In an era where play is seen as the antithesis of hardcore learning, and free play is often tossed aside in favor of rigid scheduling, lessons, sports and more, we often forget that playing is critical for child development—and its role in setting children up for success as well-balanced, capable adults.
According to the Child Development Institute, play is critical in the development of synapse formation, which starts at birth, all the way until the brain reaches its final stage of development. This process sets the tone for how children relate to the world, solve problems and gain an understanding of relationships.
Play gives children a chance to come up with new worlds that they have agency in, and that allow them to think on their feet, addressing challenges as they come along. Fostering a child’s natural ability during their youth makes them more likely to carry the spirit of innovation well into adulthood, too.
Play offers children a chance to develop on an emotional level, helping kids build self-esteem and confidence, to establish relationships with peers and learn a range of feelings like joy and happiness, as well as the skills needed to cope with stresses that come their way.
Regular physical activity helps kids learn coordination, motor skills, and balance, while at the same time, using their energy reserves. Active kids sleep better and have an easier time managing stress. Plus, kids that get the doctor-recommended 60 minutes of exercise a day are likely to get better test scores when they head back to the classroom.
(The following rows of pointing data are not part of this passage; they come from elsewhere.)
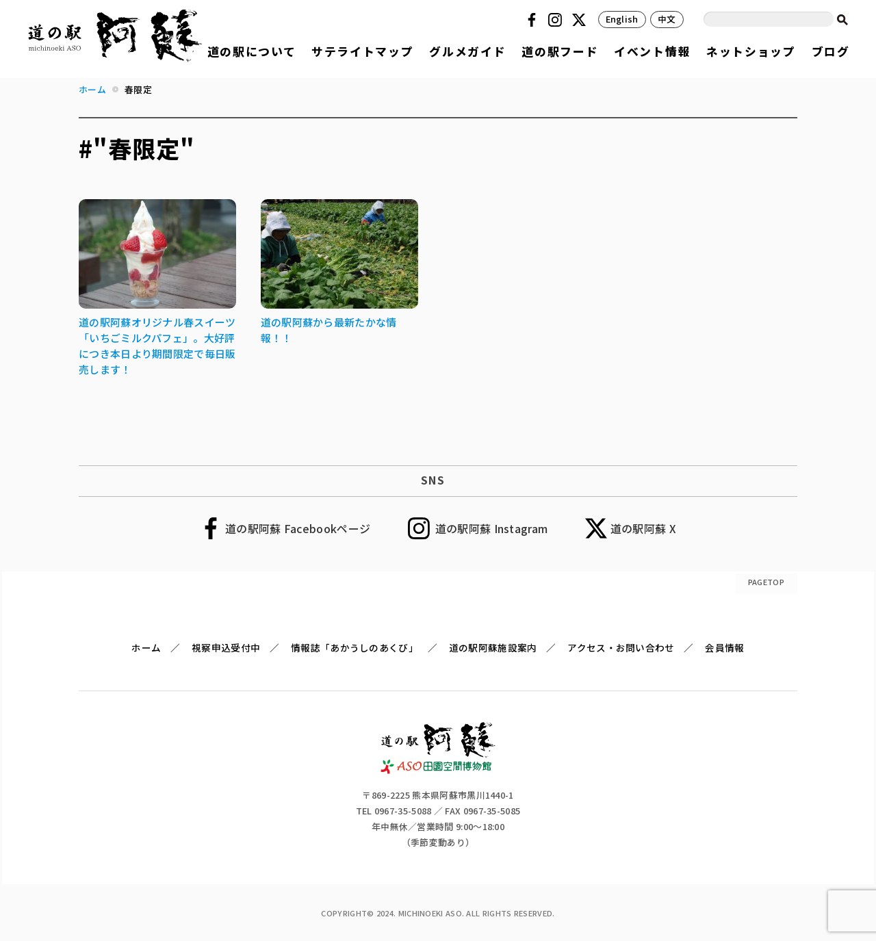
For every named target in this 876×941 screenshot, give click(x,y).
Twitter (581, 20)
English (622, 18)
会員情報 (724, 647)
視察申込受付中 (226, 647)
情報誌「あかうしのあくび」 (354, 647)
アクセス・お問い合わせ (620, 647)
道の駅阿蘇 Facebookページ (297, 528)
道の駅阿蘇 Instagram (491, 528)
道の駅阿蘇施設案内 (493, 647)
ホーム (146, 647)
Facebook (534, 20)
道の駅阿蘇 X (643, 528)
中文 (667, 18)
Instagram (557, 20)
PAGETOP (766, 581)
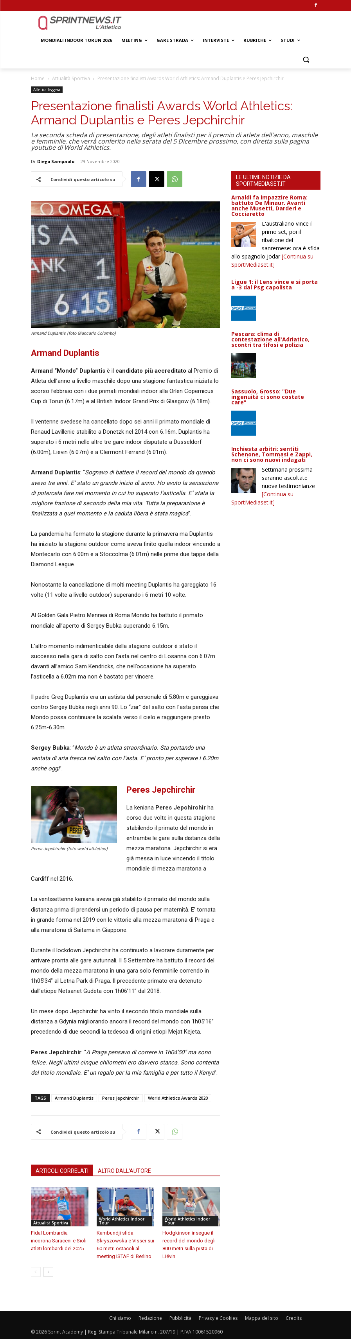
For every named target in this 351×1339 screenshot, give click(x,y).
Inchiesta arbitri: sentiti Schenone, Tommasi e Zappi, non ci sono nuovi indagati (271, 454)
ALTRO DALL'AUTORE (124, 1171)
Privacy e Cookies (218, 1318)
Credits (294, 1318)
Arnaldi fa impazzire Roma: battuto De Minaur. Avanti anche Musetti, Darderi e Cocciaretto (269, 205)
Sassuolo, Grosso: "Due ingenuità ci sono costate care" (267, 397)
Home (38, 78)
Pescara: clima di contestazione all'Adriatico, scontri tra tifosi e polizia (270, 339)
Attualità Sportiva (71, 78)
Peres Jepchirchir (120, 1098)
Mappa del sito (261, 1318)
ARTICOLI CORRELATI (62, 1171)
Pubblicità (180, 1318)
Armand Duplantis (74, 1098)
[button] (306, 59)
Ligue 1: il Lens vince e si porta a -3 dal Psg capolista (274, 284)
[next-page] (48, 1272)
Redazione (150, 1318)
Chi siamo (120, 1318)
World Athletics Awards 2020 (178, 1098)
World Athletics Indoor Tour (121, 1221)
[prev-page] (36, 1272)
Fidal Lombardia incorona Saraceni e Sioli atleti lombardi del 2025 (58, 1240)
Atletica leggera (46, 89)
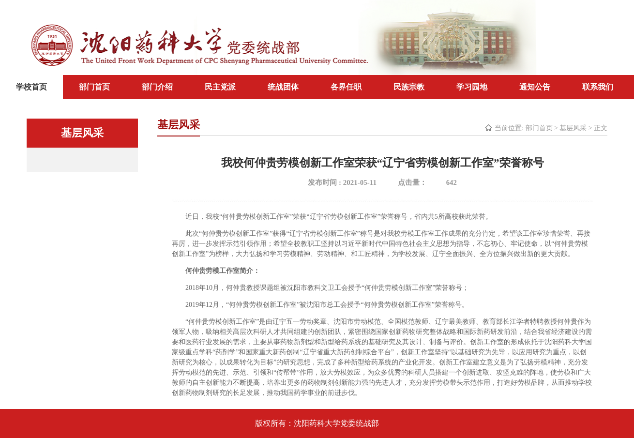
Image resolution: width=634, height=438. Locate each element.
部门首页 (94, 87)
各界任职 (346, 87)
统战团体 (283, 87)
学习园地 (471, 87)
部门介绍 (157, 87)
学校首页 (31, 87)
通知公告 (534, 87)
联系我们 (597, 87)
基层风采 (573, 128)
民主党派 (220, 87)
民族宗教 (408, 87)
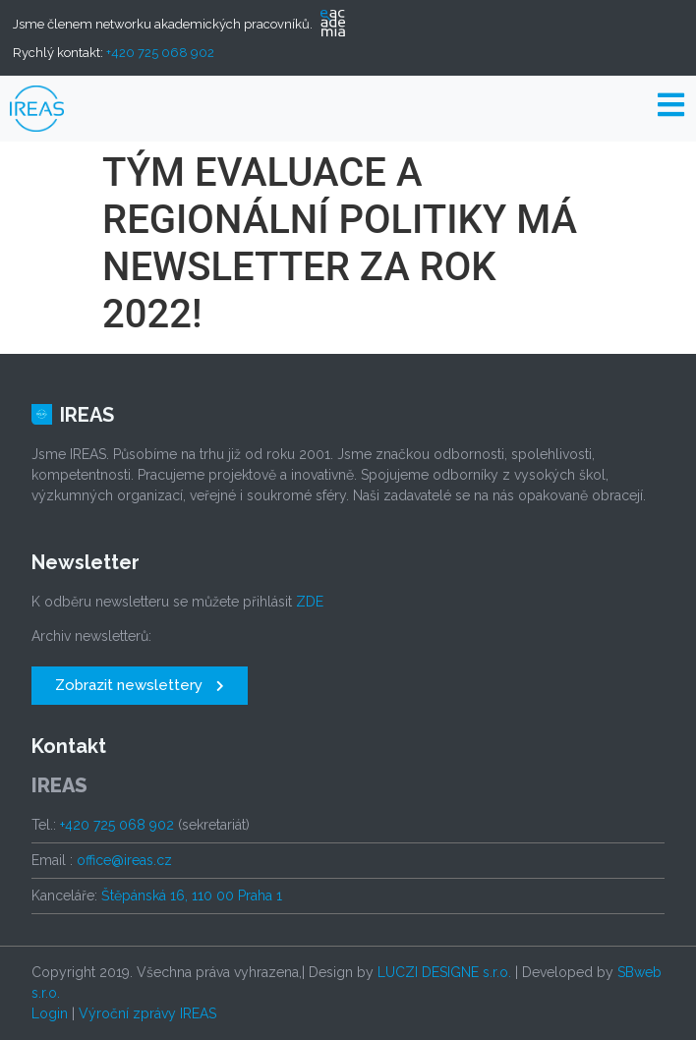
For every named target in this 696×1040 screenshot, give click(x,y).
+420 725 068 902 (160, 52)
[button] (139, 685)
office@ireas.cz (124, 860)
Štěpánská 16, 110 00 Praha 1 (191, 895)
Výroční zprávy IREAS (147, 1013)
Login (49, 1013)
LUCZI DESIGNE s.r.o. (444, 972)
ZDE (309, 601)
Activities to Offer Kids for Better Development
While letting kids run around, ask questions and more is great, sometimes a quiet day indoors needs a little fun infused into the mix. Here’s a few ideas to get young brains in motion, and they won’t realize they’re learning.
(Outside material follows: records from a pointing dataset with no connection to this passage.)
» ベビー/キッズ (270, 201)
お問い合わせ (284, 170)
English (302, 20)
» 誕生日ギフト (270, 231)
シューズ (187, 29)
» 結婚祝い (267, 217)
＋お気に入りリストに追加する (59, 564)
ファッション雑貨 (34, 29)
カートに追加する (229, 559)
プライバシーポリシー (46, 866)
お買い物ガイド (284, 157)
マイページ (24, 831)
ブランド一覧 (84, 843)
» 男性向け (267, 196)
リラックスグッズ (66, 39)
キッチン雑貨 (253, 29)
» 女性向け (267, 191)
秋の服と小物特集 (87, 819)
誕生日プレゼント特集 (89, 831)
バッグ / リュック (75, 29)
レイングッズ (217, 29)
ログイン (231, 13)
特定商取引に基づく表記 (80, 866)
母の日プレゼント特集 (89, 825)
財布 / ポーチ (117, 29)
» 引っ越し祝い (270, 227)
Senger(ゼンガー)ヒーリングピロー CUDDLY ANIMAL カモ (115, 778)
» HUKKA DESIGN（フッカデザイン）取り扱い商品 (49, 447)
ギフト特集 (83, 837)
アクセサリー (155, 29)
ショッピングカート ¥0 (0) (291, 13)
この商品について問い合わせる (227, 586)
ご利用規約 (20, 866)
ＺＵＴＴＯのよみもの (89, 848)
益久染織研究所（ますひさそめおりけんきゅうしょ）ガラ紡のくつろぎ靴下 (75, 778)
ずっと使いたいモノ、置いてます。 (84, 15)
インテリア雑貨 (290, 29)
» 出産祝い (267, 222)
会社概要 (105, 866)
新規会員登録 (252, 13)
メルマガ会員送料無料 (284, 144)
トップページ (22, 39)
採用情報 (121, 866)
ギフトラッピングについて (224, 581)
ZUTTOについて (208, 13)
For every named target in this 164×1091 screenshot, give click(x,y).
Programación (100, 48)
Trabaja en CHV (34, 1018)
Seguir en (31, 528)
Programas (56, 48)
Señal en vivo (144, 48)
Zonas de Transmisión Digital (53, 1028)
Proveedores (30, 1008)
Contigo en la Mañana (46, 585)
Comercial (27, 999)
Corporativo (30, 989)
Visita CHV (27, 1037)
- Colouring — Between making choices about color and staying in the lines, coloring is a great way to both relieve some stress and focus on creativity. And it doesn’t matter if it’s digital or analog, for something more mess-free, but just as fun, try the Android Mandala Coloring App.
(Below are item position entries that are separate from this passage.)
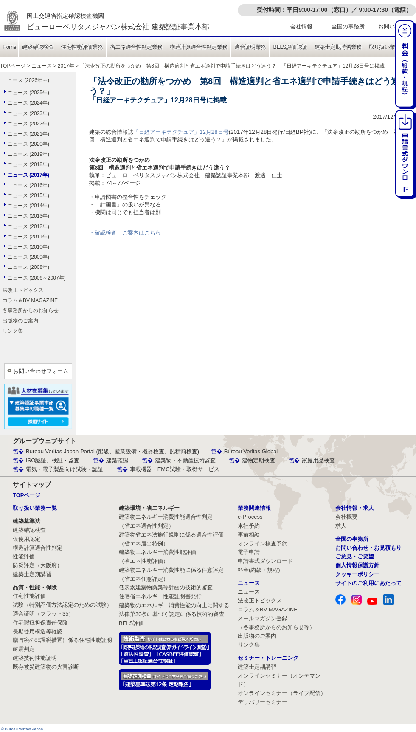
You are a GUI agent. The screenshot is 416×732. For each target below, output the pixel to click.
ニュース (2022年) (28, 124)
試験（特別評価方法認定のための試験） (62, 605)
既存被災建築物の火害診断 (46, 667)
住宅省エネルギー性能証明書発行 (160, 596)
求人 (340, 526)
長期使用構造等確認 (37, 631)
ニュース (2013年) (28, 216)
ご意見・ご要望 (354, 556)
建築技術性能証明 (35, 658)
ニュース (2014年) (28, 206)
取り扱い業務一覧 (390, 47)
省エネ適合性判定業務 (136, 47)
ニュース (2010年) (28, 247)
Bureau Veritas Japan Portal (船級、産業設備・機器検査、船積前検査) (112, 451)
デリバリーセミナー (262, 702)
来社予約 (249, 526)
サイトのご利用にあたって (368, 583)
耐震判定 (24, 649)
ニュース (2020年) (28, 144)
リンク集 (13, 331)
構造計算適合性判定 (37, 548)
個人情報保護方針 (357, 565)
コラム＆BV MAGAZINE (30, 300)
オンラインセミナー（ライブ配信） (282, 693)
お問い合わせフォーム (40, 371)
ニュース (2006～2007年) (37, 278)
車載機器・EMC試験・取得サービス (174, 469)
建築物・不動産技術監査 (185, 460)
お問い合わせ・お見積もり (368, 548)
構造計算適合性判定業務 (199, 47)
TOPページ (12, 66)
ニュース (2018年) (28, 164)
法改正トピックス (23, 290)
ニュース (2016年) (28, 185)
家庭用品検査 (318, 460)
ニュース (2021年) (28, 134)
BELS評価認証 (290, 47)
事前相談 (249, 534)
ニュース (41, 66)
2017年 (66, 66)
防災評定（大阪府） (37, 565)
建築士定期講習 (32, 574)
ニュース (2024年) (28, 103)
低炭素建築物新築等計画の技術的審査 (166, 587)
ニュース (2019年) (28, 154)
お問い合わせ (394, 26)
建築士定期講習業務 (338, 47)
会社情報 (301, 26)
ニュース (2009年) (28, 257)
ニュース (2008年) (28, 267)
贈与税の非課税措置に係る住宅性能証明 (62, 640)
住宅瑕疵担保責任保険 (40, 622)
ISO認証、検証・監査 (52, 460)
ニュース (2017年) (28, 175)
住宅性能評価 (29, 596)
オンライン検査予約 (262, 543)
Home (9, 47)
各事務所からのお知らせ (31, 311)
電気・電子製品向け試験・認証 (64, 469)
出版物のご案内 (20, 321)
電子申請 (249, 552)
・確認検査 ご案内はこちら (125, 232)
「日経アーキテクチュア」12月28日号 (181, 132)
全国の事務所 (348, 26)
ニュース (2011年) (28, 237)
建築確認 (117, 460)
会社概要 (346, 517)
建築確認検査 (37, 47)
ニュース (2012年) (28, 226)
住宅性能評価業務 (82, 47)
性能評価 (24, 556)
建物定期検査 (258, 460)
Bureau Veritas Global (251, 451)
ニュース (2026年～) (26, 80)
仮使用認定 (26, 539)
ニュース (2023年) (28, 113)
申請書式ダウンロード (265, 561)
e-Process (250, 517)
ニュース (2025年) (28, 93)
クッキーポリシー (357, 574)
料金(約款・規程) (259, 570)
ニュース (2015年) (28, 195)
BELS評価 (131, 623)
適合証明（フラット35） (43, 613)
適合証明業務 (250, 47)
- Puzzles — Great for smaller children, puzzles focus on relationships between the pieces, activating the part of the brain that makes connections.
- Board Games — Similar to puzzles, board games are great for stimulating the brain, and making kids make choices, follow directions and applying big picture strategy to try and outsmart opponents.
Play Doesn’t Need an Academic Element
When it comes down to it, leaving your kids alone from time to time and opting out of the programming shuffle every now and again can be critical to your child’s ability to start navigating the world around them. According to Dr. Alison Gopnik, engaging in pretend play – i.e. imaginary friends, alternate worlds and more, set the tone for a flexible adulthood and don’t require a structured curriculum or set of enrichment worksheets. Offer kids a little space, and trust us, they’ll be learning whether they know it or not.